Calculate the sum of the differences between all dates within an expanding window of dates
The output
column below is what I'm trying to calculate and the diffs
column is an explanation of the differences that are summed to calculate output
.
+------------+--------+-------------+
| date | output | diffs |
+------------+--------+-------------+
| 01/01/2000 | | |
| 10/01/2000 | 9 | [9] |
| 20/01/2000 | 29 | [10, 19] |
| 25/01/2000 | 44 | [5, 15, 24] |
+------------+--------+-------------+
I've thought about using rolling
and then creating a new column within each window for the diffs based on the last record in the current window and then summing these. However, rolling
doesn't seem to have the ability to fix at the beginning of a DataFrame. I suppose I could calculate the difference between the minimum and maximum dates and use this as the rolling period but that seems hacky.

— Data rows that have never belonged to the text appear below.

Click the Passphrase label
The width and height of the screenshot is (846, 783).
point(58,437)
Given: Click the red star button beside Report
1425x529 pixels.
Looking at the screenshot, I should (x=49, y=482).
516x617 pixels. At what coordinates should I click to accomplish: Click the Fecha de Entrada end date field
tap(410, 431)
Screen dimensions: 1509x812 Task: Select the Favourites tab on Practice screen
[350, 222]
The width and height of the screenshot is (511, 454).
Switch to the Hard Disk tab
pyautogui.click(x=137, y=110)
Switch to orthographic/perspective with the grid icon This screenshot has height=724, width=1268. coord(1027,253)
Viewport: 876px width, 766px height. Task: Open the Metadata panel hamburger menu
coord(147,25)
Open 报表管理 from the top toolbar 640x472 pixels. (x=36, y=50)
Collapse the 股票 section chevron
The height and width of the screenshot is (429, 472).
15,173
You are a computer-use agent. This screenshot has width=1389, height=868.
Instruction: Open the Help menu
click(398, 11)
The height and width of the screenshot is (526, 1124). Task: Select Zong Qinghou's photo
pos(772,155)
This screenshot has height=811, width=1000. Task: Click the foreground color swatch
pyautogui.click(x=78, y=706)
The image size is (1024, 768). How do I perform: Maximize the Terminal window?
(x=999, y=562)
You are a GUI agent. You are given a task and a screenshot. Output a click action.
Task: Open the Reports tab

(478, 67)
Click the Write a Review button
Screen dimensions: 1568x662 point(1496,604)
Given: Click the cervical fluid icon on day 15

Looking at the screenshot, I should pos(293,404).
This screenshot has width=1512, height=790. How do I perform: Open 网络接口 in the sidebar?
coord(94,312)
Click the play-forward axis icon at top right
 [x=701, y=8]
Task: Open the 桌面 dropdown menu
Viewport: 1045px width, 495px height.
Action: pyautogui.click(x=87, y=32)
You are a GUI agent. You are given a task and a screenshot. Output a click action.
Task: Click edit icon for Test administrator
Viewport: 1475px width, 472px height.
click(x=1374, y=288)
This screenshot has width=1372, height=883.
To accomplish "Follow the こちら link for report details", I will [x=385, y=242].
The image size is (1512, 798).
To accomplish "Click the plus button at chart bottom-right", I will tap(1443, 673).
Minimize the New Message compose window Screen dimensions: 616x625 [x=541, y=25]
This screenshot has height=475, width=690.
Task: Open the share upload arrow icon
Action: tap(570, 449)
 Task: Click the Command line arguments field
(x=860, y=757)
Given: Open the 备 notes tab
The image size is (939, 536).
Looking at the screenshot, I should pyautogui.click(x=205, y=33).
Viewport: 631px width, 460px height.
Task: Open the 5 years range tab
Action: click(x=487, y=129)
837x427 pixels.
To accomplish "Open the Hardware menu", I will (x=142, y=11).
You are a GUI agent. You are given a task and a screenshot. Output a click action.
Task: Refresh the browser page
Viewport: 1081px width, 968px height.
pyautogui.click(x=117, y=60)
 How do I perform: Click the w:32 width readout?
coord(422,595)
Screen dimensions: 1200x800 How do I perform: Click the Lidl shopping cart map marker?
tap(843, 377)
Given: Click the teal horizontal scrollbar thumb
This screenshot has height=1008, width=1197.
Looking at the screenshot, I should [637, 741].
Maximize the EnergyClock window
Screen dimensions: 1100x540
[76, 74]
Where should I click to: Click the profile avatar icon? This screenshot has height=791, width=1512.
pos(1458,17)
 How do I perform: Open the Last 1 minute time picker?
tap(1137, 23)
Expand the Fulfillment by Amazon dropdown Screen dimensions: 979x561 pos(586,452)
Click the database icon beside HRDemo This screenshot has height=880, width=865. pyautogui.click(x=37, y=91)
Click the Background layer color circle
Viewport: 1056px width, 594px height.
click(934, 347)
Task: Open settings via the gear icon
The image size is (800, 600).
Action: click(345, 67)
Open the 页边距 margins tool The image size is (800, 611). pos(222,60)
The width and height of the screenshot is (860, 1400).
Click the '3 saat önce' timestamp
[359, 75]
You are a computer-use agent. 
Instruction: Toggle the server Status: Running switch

I've also looked at expanding
but I couldn't see a way of creating new diffs as the window expanded.
Is there a non-loop, hopefully vectorisable, solution to this?
Here's the DataFrame:
import pandas as pd
import numpy as np
df = pd.DataFrame(
{
'date': (
dt.datetime(2000, 1, 1), dt.datetime(2000, 1, 10),
dt.datetime(2000, 1, 20), dt.datetime(2000, 1, 25),
),
'output': (np.NaN, 9, 29, 44),
}
)
Solution 1:
If you're looking for output, try:
datediff = df.date.diff()/pd.Timedelta('1D')
df['output'] = (datediff * np.arange(len(df))).cumsum()
Output:
date output
0 2000-01-01 NaN
1 2000-01-10 9.0
2 2000-01-20 29.0
3 2000-01-25 44.0
I'll leave the it to you to work out the logic behind.